Check that your network equipment (firewalls / switches etc.) isn't
flapping due to mixed/wrong auto negotiation settings. It can cause odd
problems like this.

>
> That would then tend to indicate that the problem is due to some (new)
element outside of (apache+mod_jk+tomcat), no ?
> If you cannot remove the firewall, can you look at the firewall logs ?
>
> Alternatively, can you install some program like wget or curl, to
simulate a client somewhere and tell you when the client connection is
dropped ?
> (This being an alternative to doing a real network trace at the client
level)
>
> Also maybe check this archived thread, there are some suggestions to try
out : http://www.mail-archive.com/users@tomcat.apache.org/msg55780.html
> (sound similar ? download the perl script that is mentioned and try it
out as a client)
>
>
>> I even change my isp, still no progress.
>
> But the firewall remained the same ?
>
>
>>
>> Q: What is causing that connection to close, before the response can be
sent ?
>> A: I will try to answer to this after 9pm.
>>
>> Piotr
>>
>> W dniu 2012-07-24 15:12, André Warnier pisze:
>>>
>>> Hi.
>>>
>>> Thanks for the very complete information about your environment.
>>>
>>> Piotr Wąchała wrote:
>>>>
>>>> Hi,
>>>> Maybe someone can help me with my tomcat problem.

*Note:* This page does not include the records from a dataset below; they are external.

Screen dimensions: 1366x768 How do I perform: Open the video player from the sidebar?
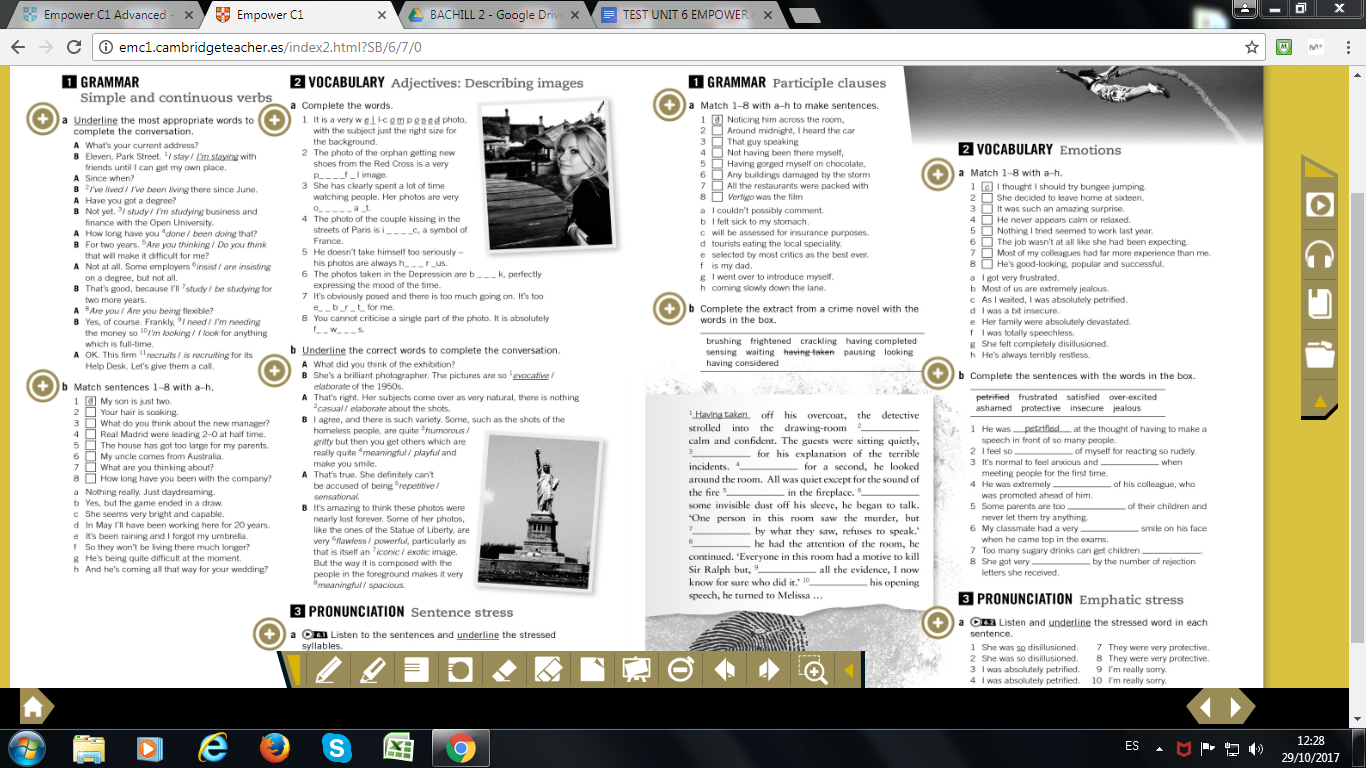pos(1320,204)
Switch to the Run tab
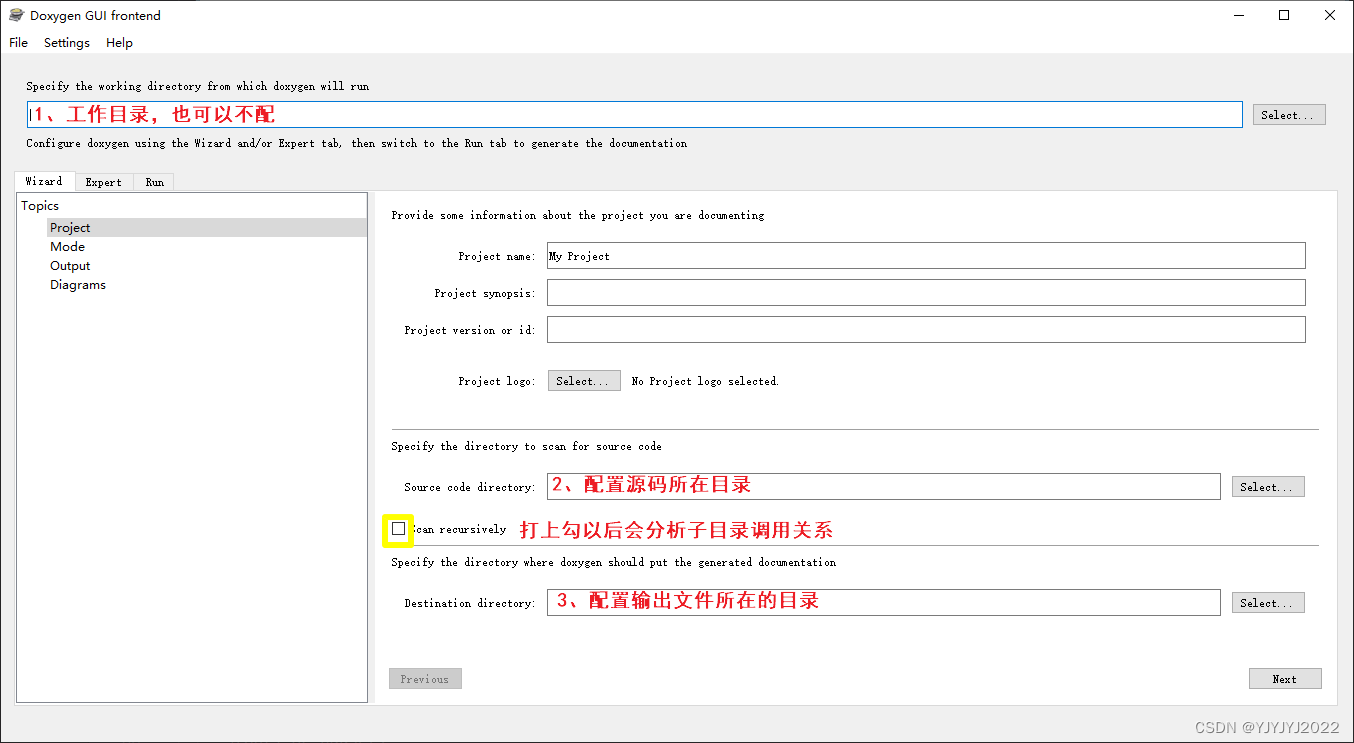Viewport: 1354px width, 743px height. 154,182
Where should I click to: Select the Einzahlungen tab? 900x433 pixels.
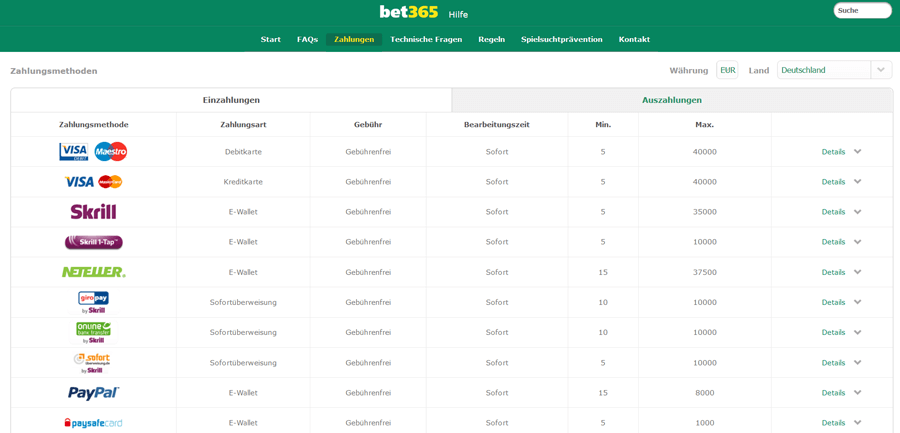[x=231, y=100]
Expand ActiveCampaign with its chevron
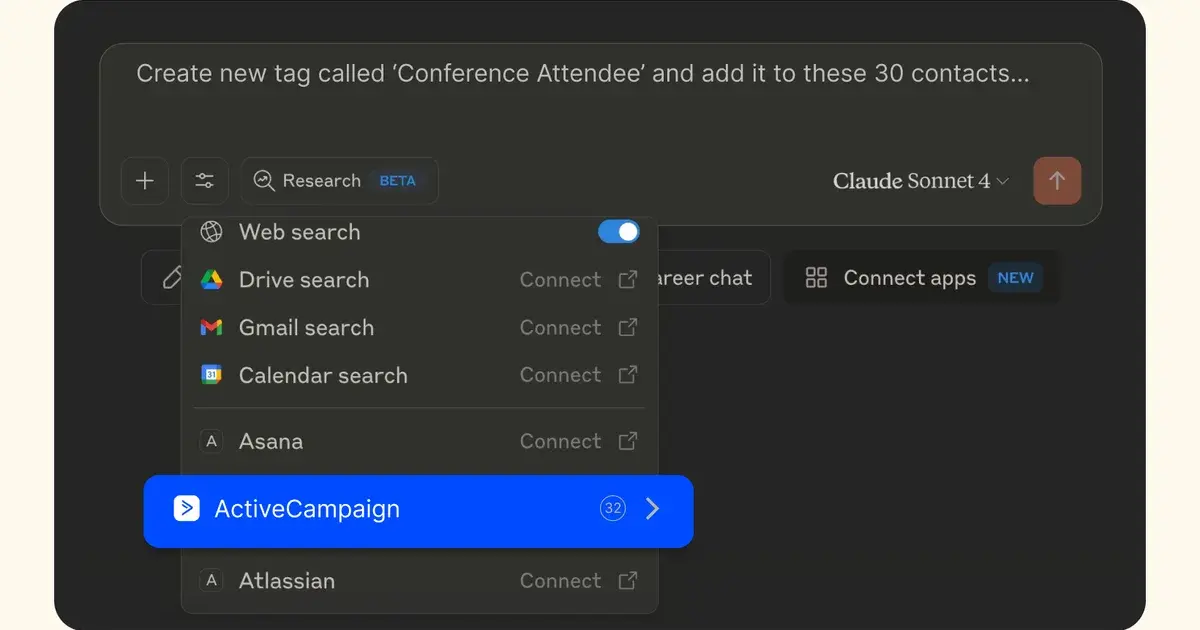1200x630 pixels. [x=653, y=508]
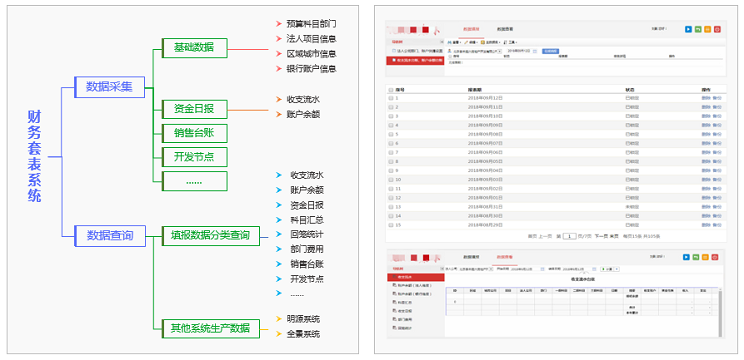Viewport: 744px width, 360px height.
Task: Click the blue query button beside date field
Action: coord(550,51)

>>>> Hope that wont be a big problem for you.
>>>>
>>>> Im observing that our client are disconnected from server, that is
very bad situation.
>>>>
>>> In my experience, this kind of message :
>>>
>>>> In jklogfile.log
>>>> [Tue Jul 24 08:43:22 2012] [17466:47245693265248] [info]
jk_handler::mod_jk.c (2620): Aborting connection for worker=loadbalancer
>>>> [Tue Jul 24 08:43:22 2012] [17023:47245693265248] [info]
ajp_process_callback::jk_ajp_common.c (1885): Writing to client aborted or
client network problems
>>>> [Tue Jul 24 08:43:22 2012] [17023:47245693265248] [info]
ajp_service::jk_ajp_common.c (2543): (worker1) sending request to tomcat
failed (unrecoverable), because of client write error (attempt=1)
>>>
>>>
>>> in 99% of the cases, indicates a problem that is NOT with Apache httpd
or mod_jk or Tomcat.
>>> It is that by the time (tomcat+mod_jk+apache) want to send a response
back to the client (the user's browser), the eonnection to that user's
browser does not exist anymore, so they cannot send it. (And all the other
messages after that, are because after this error, things kind of get out
of sync.)
>>>
>>> This can happen
>>> - either because the user in front of that browser decides that he has
waited long enough, and clicks on another link (or closes the browser)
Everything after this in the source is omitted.